REQUIRED WORK
Copy out each line featuring the string "icon" from the entries beneath.

-=-=-=-=-

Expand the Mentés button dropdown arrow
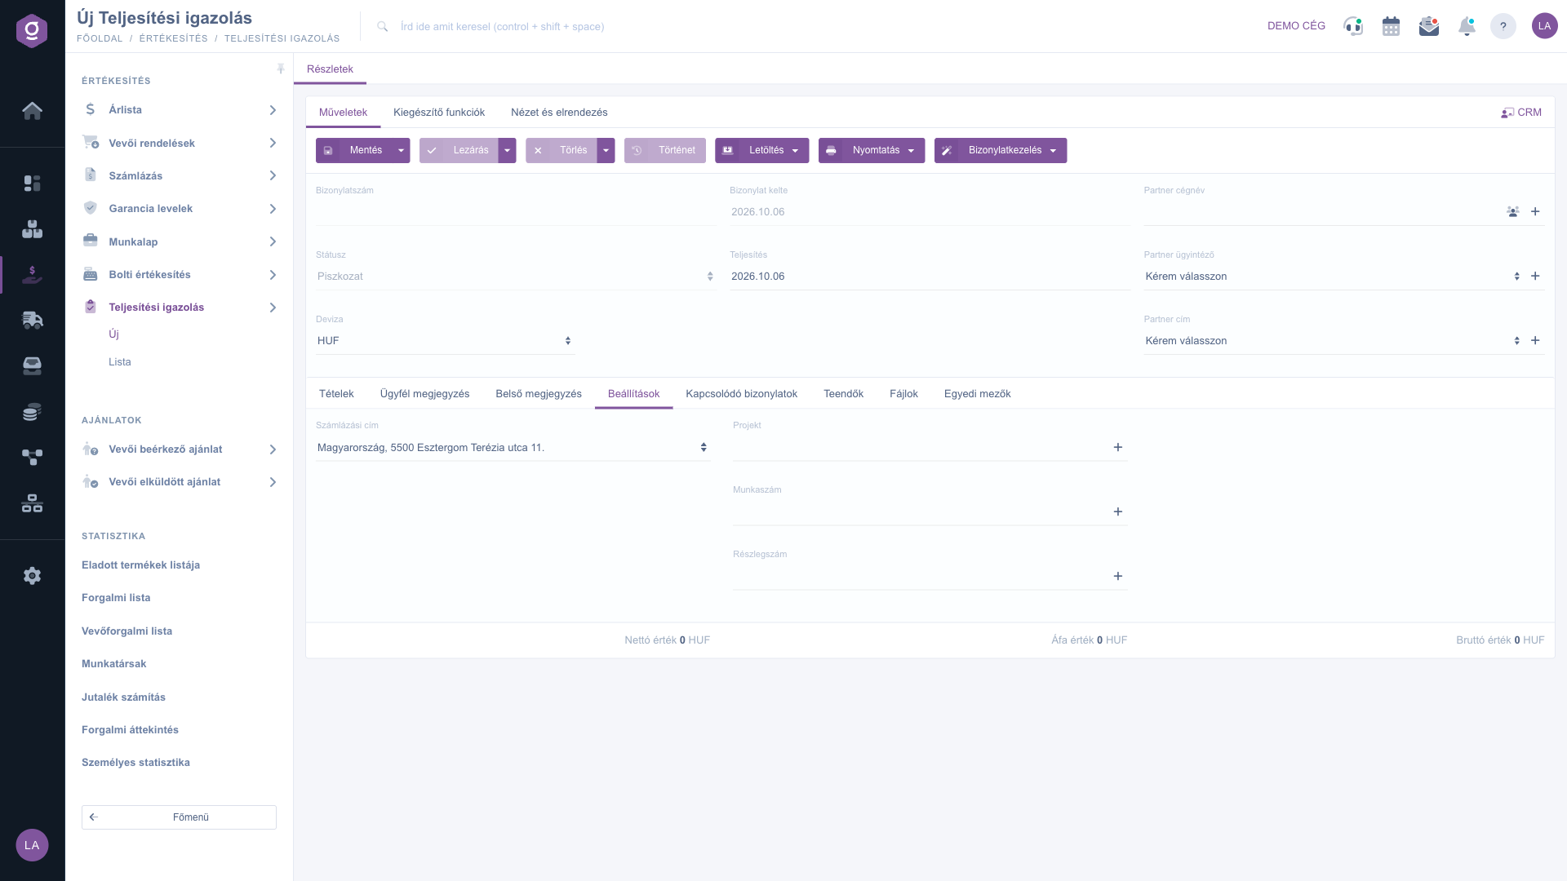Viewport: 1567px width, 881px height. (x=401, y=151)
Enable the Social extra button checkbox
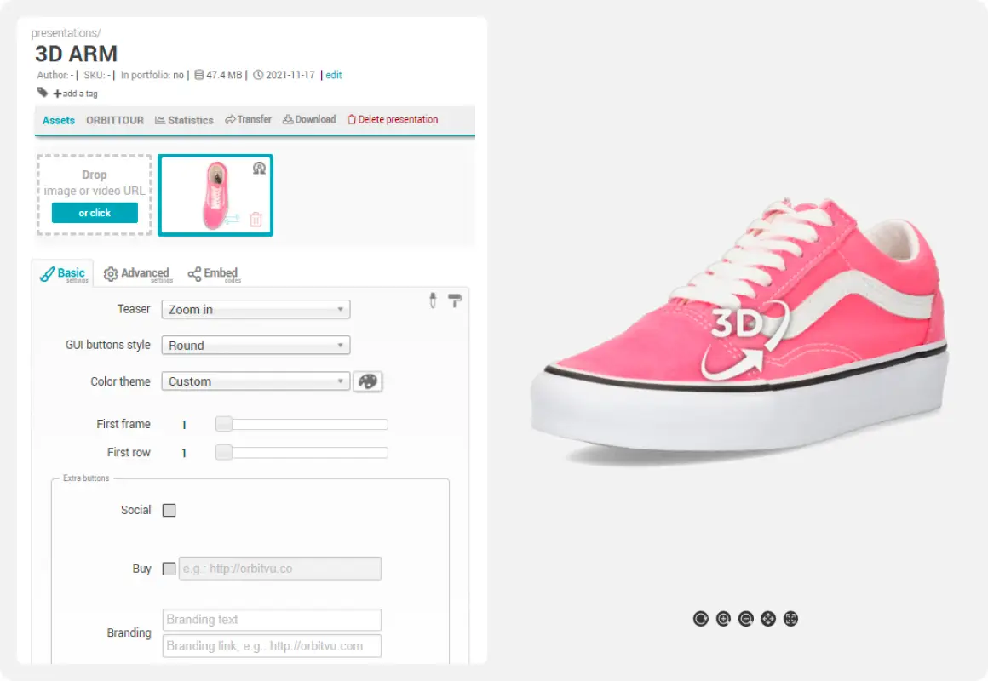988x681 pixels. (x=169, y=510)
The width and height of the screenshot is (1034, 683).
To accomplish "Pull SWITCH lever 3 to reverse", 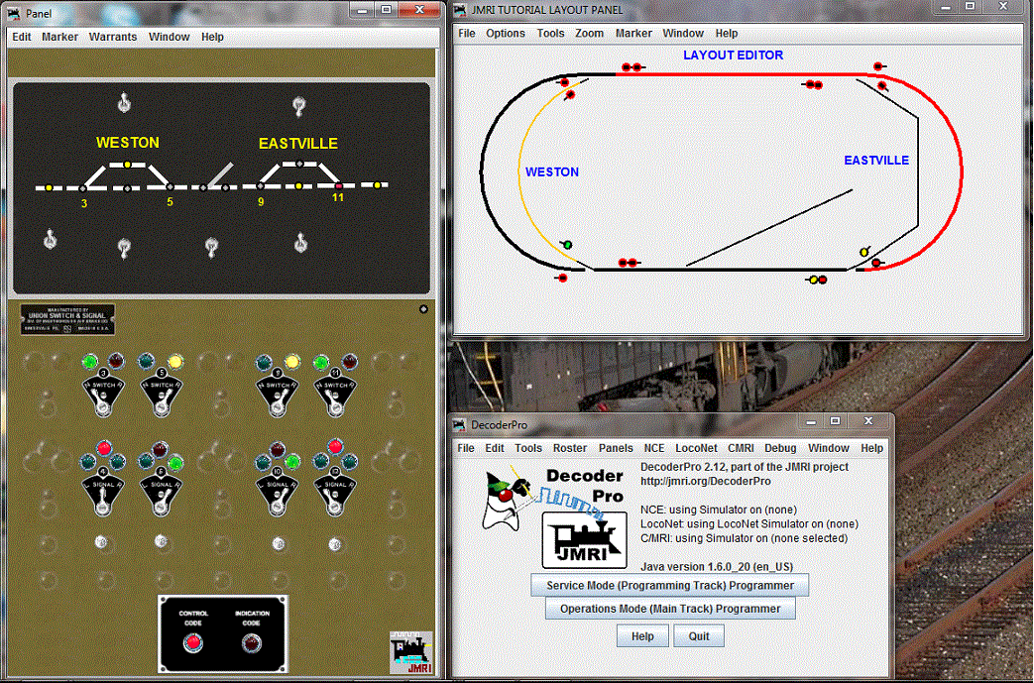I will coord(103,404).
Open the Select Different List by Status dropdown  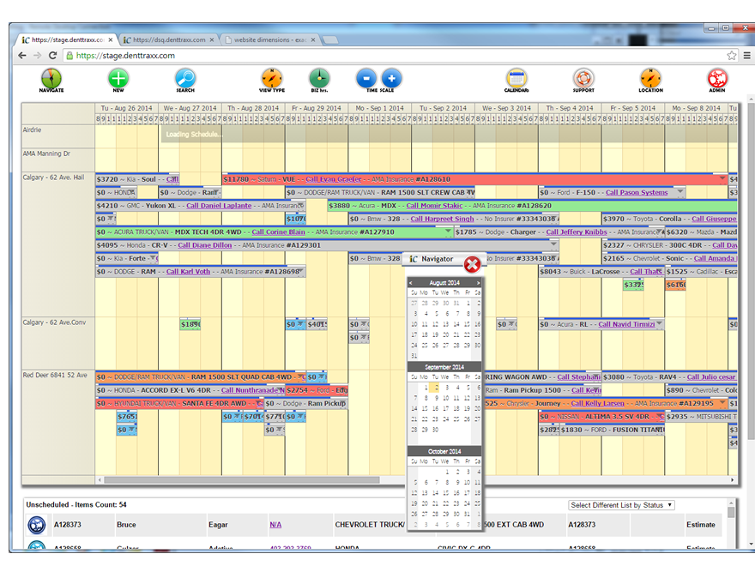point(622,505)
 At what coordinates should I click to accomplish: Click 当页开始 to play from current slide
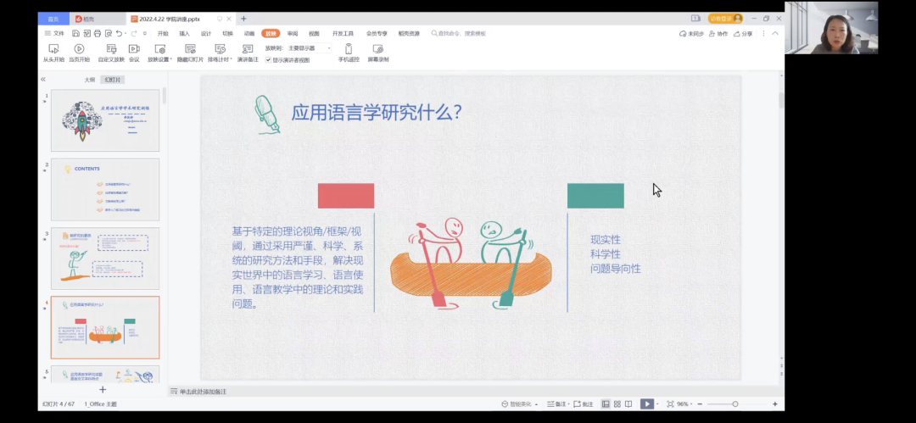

-=-=-=-=-

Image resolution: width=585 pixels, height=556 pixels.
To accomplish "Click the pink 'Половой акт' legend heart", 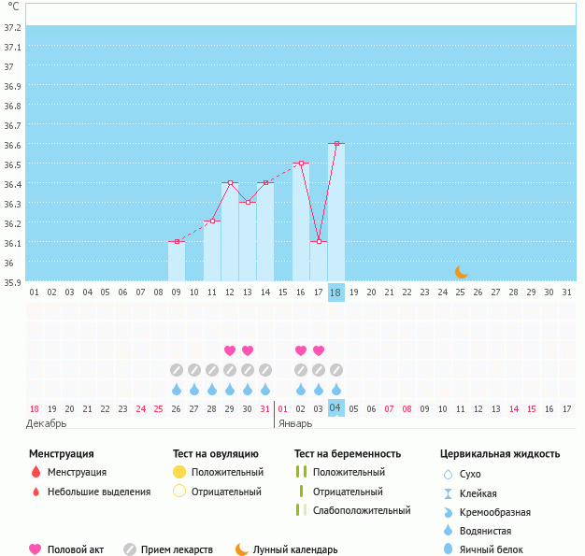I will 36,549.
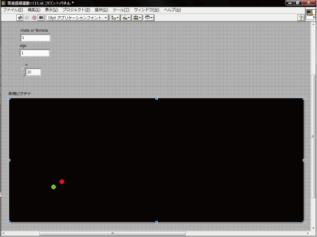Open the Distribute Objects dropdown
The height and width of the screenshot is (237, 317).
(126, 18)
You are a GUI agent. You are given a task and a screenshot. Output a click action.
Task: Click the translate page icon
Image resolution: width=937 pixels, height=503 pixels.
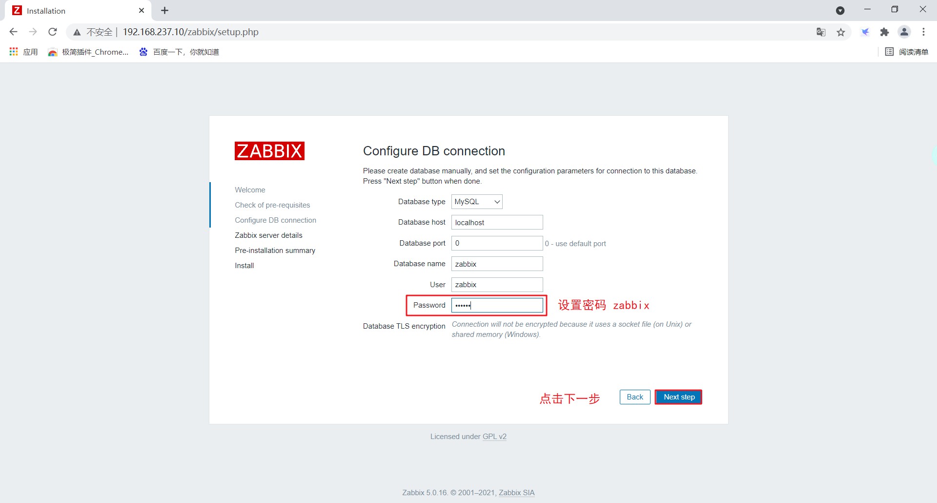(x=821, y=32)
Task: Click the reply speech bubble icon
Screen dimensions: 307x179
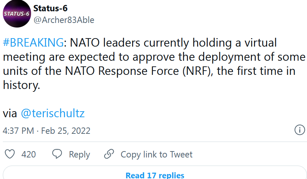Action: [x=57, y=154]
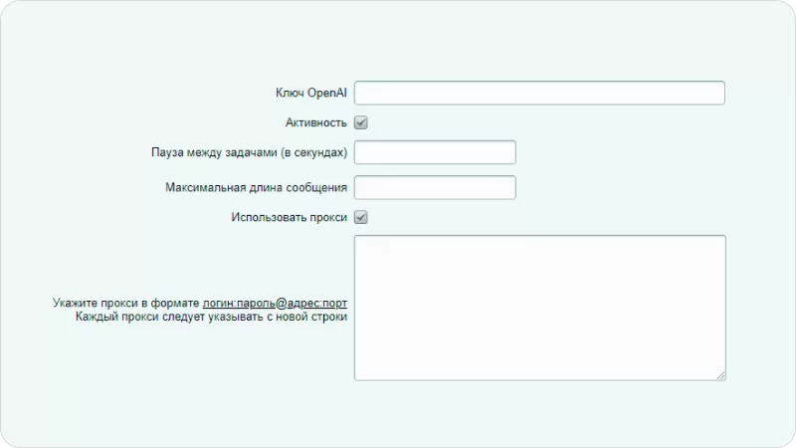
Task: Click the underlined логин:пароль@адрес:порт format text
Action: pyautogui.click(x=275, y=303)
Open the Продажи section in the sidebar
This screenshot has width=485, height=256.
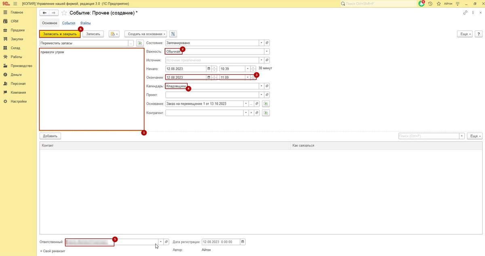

-=-=-=-=-

PROBLEM SOLUTION
Task: Click the translate page icon
Task: Click the reply speech bubble icon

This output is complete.